### Task statement
If a line in the data has the string "computer", please show it.

### Stored items

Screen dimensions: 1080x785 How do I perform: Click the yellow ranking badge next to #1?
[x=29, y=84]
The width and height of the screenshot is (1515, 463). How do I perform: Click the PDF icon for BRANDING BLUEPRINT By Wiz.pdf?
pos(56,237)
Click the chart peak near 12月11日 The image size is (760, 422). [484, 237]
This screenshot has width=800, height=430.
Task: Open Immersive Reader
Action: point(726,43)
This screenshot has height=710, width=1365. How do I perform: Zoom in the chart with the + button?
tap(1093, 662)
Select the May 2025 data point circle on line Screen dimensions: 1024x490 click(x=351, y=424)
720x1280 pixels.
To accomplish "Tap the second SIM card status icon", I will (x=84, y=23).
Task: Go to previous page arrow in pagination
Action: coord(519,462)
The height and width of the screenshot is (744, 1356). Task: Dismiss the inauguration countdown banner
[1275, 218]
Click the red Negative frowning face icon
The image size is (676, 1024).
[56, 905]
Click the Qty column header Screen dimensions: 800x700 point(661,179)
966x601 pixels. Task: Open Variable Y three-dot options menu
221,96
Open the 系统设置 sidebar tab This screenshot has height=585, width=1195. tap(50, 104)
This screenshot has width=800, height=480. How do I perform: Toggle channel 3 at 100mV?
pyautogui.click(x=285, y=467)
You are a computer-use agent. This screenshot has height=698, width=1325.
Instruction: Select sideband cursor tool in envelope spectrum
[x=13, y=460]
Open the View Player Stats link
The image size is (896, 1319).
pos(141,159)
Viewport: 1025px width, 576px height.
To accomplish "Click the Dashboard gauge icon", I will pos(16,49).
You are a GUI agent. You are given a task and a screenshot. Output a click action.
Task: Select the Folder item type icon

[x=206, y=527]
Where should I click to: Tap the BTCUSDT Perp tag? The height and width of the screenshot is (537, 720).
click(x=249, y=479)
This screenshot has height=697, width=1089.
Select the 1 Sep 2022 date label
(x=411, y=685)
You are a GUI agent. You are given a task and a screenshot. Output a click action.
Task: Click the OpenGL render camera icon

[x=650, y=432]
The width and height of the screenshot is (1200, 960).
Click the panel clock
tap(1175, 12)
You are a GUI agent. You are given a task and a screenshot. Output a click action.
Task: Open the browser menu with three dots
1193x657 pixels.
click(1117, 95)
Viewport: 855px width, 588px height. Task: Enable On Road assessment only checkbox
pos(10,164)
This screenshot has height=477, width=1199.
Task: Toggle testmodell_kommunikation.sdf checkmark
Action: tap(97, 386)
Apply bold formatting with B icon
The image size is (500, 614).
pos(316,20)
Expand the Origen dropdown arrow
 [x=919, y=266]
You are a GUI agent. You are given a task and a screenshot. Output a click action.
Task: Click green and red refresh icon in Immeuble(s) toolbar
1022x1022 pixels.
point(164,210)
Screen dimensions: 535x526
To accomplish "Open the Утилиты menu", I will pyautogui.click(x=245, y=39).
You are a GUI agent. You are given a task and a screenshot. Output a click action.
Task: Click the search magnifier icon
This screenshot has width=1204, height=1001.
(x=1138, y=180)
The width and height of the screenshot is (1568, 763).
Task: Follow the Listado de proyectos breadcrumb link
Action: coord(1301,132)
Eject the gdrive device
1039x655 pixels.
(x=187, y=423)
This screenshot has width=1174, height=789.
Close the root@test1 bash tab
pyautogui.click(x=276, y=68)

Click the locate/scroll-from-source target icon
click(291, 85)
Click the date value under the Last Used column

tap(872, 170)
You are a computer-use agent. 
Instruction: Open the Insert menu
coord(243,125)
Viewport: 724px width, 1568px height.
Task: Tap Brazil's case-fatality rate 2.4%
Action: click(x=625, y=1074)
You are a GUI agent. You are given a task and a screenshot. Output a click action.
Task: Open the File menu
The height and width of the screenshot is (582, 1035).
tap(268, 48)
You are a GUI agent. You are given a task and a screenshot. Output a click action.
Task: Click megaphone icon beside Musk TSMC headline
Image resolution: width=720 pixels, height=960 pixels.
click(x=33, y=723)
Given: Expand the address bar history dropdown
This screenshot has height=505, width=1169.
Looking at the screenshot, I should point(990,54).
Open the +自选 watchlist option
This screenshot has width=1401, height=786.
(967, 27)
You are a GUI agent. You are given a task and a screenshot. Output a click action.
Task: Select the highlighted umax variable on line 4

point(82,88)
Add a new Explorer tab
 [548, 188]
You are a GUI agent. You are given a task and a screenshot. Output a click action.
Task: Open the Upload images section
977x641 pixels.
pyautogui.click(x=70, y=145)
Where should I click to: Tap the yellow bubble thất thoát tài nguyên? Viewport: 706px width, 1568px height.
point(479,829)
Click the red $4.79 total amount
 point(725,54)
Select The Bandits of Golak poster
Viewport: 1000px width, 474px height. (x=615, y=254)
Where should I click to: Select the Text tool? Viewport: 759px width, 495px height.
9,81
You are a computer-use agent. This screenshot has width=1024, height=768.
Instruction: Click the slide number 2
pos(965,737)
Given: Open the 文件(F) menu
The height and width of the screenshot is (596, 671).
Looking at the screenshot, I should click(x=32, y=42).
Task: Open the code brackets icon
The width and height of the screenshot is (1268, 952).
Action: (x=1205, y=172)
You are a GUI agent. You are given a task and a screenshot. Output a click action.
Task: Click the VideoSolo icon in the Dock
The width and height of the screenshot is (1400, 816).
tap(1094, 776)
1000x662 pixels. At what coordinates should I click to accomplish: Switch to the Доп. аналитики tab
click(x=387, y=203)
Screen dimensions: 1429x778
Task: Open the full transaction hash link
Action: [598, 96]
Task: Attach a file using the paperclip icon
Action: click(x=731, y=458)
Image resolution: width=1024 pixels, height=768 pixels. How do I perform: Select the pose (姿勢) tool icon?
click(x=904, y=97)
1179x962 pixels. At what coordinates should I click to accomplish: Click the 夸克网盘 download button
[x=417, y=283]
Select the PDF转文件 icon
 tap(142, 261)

### Answer box
You are a computer-use agent. This screenshot has height=698, width=1325.
You are a computer-use agent. 
You are a computer-use agent. This screenshot has width=1024, height=768.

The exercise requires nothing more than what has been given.